STATED GOAL
Pick out each line below that contains the word "width", and copy those lines.
==*==
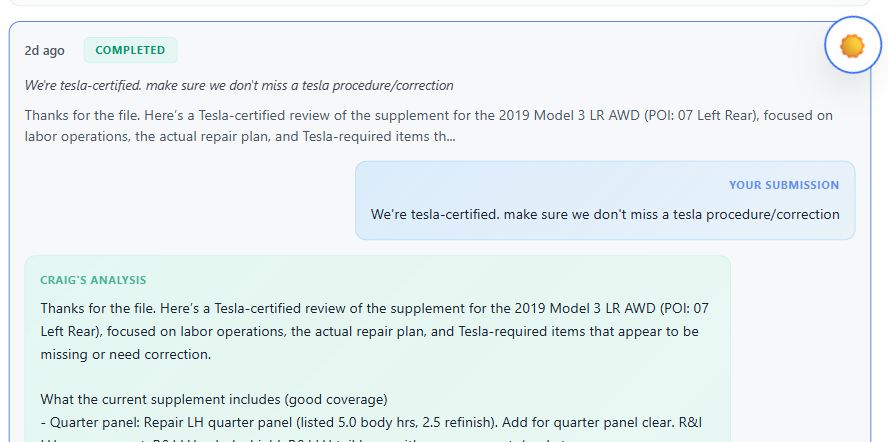Open the italic "We're tesla-certified" submission title
The width and height of the screenshot is (888, 442).
(x=239, y=85)
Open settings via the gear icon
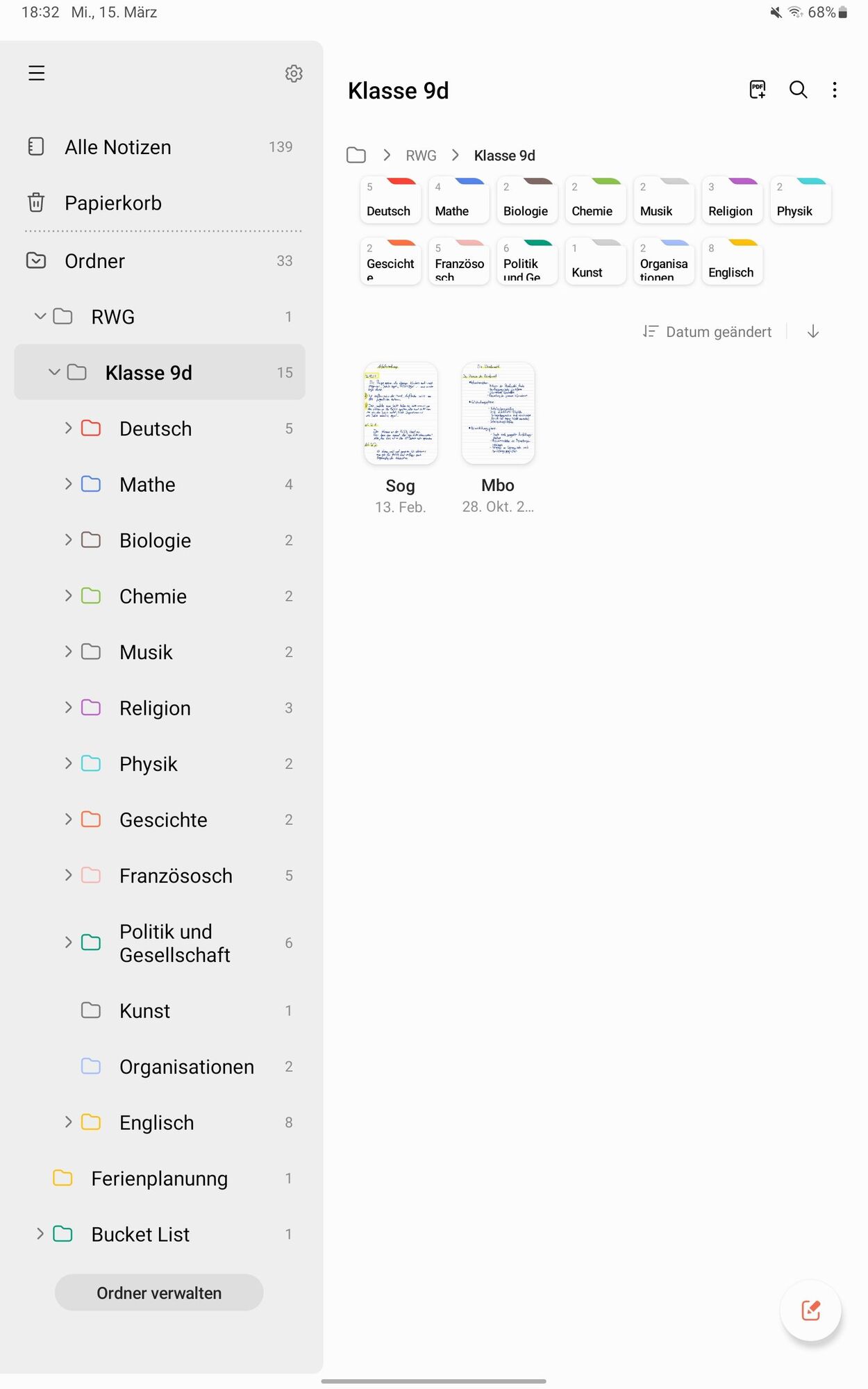 tap(294, 74)
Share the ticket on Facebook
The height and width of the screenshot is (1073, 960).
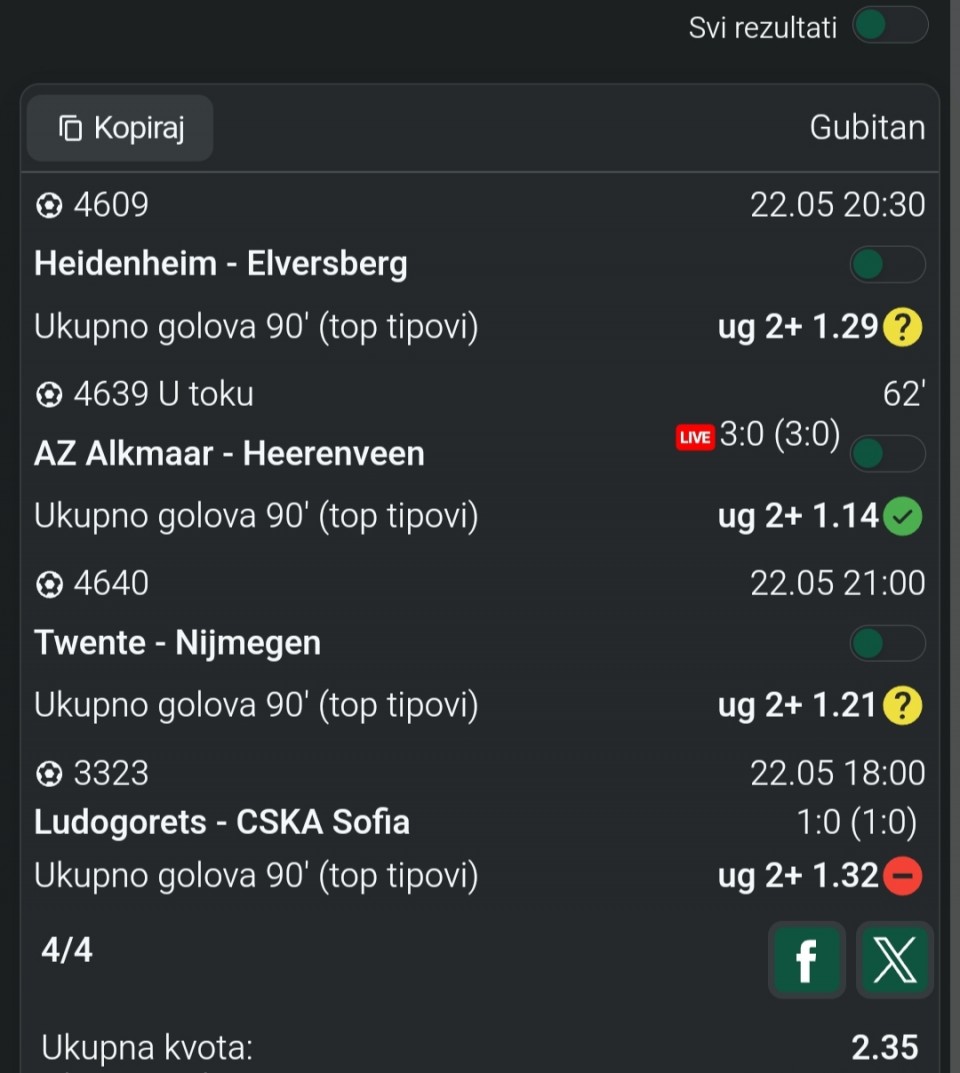tap(807, 959)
==*==
SOLUTION FOR THIS PROBLEM
The width and height of the screenshot is (888, 442).
The height and width of the screenshot is (1073, 960).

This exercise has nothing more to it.